L'Union européenne : « un espace de sécurité, de liberté et de Justice » ?

Toudi mensuel n°63-64, mai-juin 2004
2 janvier, 2009

Les Traités de Rome de 1957 instituant la Communauté économique européenne de l'énergie atomique (CECA) et la Communauté européenne (CEE) avaient créé une communauté de droit, cependant, ils mettaient à l'écart le droit pénal.  La jurisprudence de la Cour de Justice avait créé une primauté du droit communautaire , mais laissait aux législations nationales la tâche de défendre les intérêts communautaires. Le projet de formation d'un espace judiciaire européen avortera suite à l'échec de la création d'une Cour pénale européenne et l'abandon, en 1980, du projet de convention de coopération pénale.1 Les accords de Schengen de 1985 ainsi que la Convention d'application de 1990 constituent bien un renfort de la coopération judiciaire, mais dans un espace restreint à 5 pays.

 

Suite à l'échec de la coopération judiciaire au niveau de l'Union européenne, les conventions du Conseil de l'Europe constituent la base des relations judiciaires entre les Etats membres. Les textes de l'Union constituent le plus souvent une simple adaptation de ceux du Conseil de l'Europe.

Les travaux, entamés dans le cadre de la coopération politique de l'Europe des 9 puis de l'Europe des 12, afin de renforcer ces instruments, n'ont pas abouti, suite au refus des Etats nationaux d'y donner suite. Il faut attendre les directives communautaires de 1989, en matière de délit d'initié et de blanchiment de capitaux de 1991, pour entrevoir un début de droit communautaire en matière pénale. Cependant, le traité de Maastricht, signé le 7/2/1992,   marque au contraire un retour à la méthode intergouvernementale. La primauté du droit communautaire, instauré au sein de l'Europe des six, est absente du traité de Maastricht ainsi que de celui d'Amsterdam.

 

Un espace judiciaire européen ?

 

Le Traité d'Amsterdam ,signé le 2 octobre 1997, a  inscrit la création d'un « espace de liberté, de sécurité et de Justice » au nombre des objectifs de l'Union.  A travers la création d'un espace judiciaire européen, cette notion « d'espace de liberté sécurité et justice » engage  l'ensemble de la question de la protection des droits fondamentaux et de la garantie juridictionnelle de ceux-ci. Elle pose la question du maintien d'un Etat de droit, tant au niveau européen que au niveau des Etats membres.

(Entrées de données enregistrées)
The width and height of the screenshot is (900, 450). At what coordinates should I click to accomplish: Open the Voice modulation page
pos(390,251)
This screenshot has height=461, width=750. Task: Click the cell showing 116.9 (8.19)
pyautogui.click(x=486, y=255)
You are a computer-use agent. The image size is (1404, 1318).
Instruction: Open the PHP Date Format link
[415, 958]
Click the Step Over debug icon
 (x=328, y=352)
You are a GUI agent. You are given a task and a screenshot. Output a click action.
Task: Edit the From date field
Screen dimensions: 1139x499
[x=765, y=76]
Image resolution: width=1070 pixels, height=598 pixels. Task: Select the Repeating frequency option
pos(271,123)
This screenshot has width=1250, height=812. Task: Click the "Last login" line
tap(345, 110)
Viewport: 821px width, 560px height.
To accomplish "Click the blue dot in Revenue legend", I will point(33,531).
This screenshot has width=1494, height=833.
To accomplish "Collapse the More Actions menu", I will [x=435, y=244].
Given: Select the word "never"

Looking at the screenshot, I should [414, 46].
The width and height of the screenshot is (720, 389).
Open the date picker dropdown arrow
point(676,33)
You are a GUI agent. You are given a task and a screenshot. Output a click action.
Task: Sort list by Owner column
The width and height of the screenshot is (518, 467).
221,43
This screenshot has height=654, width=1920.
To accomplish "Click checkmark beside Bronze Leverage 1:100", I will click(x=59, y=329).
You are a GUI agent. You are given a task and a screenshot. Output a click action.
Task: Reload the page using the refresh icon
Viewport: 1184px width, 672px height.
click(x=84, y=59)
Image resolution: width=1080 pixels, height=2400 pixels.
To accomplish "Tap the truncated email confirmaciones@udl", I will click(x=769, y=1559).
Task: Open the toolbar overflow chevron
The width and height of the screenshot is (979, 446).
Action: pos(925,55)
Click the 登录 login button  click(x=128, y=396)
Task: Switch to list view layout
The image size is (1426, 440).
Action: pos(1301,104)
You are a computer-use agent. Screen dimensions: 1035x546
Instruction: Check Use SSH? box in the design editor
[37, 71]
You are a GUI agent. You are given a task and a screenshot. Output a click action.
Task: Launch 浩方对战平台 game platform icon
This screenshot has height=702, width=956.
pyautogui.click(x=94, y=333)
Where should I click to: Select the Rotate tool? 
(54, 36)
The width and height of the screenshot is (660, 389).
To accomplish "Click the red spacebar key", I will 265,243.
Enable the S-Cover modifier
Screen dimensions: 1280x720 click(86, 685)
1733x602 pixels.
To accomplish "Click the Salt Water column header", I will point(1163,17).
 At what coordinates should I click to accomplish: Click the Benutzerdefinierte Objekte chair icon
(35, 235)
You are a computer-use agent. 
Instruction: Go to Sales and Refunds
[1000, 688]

* TRAVAIL DEMANDÉ
1. Dites si chacune des affirmations suivantes concorde avec le texte sur la coopération judiciaire européenne. Répondez par oui ou par non, en citant les mots décisifs du texte.
(a) Les accords de Schengen de 1985 s'appliquaient à l'ensemble des États membres.
(b) Le traité de Maastricht a été signé en 1992.
(c) Le projet de convention de coopération pénale a été abandonné en 1980.
2. Répondez brièvement à ces questions sur le texte sur la coopération judiciaire européenne :
(a) À quelle date le traité d'Amsterdam a-t-il été signé ?
(b) Sur quoi reposent les relations judiciaires entre les États membres après l'échec de la coopération judiciaire au niveau de l'Union européenne ?
(c) Dans quelles matières portent les directives communautaires mentionnées ?
3. Rédigez la suite du texte sur la coopération judiciaire européenne, à partir de sa dernière phrase.

* RÉPONSES DANS L'ORDRE
1.
(a) Non : « dans un espace restreint à 5 pays ».
(b) Oui : « le traité de Maastricht, signé le 7/2/1992 ».
(c) Oui : « l'abandon, en 1980, du projet de convention de coopération pénale ».

2.
(a) Le 2 octobre 1997.
(b) Sur les conventions du Conseil de l'Europe.
(c) Le délit d'initié et le blanchiment de capitaux.

3.
La notion d'espace judiciaire qui ressort du Traité d'Amsterdam est un simple cadre institutionnel visant à mettre en œuvre une action commune des Etats membres dans le domaine de la coopération judiciaire et policière. Comme le précise le Plan d'Action du Conseil et de la Commission du 3 décembre 1998, « il ne s'agit pas de créer un espace de sécurité européen reposant sur un territoire commun unifiant les procédures d'investigation ». Les prérogatives des Etats nationaux restent intactes. « Les nouvelles dispositions ne touchent pas non plus aux responsabilités qui incombent aux Etats membres de faire respecter l'ordre public et la sécurité intérieure. »2

La solution développée par le Traité d'Amsterdam s'appuie sur la coopération intergouvernementale et renonce ainsi à la mise en place d'un véritable espace judiciaire commun. Elle préserve l'indépendance des systèmes pénaux nationaux et préconise seulement une harmonisation minimale de la politique criminelle.

 

La reconnaissance mutuelle des décisions judiciaires.

 

Deux possibilités sont bien tracées dans le Traité d'Amsterdam pour mettre en place cet espace judiciaire européen : l'harmonisation progressive des législations des Etats membres et  la reconnaissance mutuelle des décisions judiciaires. Cependant, la seconde solution est privilégiée. Le Conseil européen de Tampere en octobre 1999 confirme cette orientation et indique que la reconnaissance mutuelle des décisions de Justice devait devenir « la pierre angulaire de la coopération judiciaire tant civile que pénale ».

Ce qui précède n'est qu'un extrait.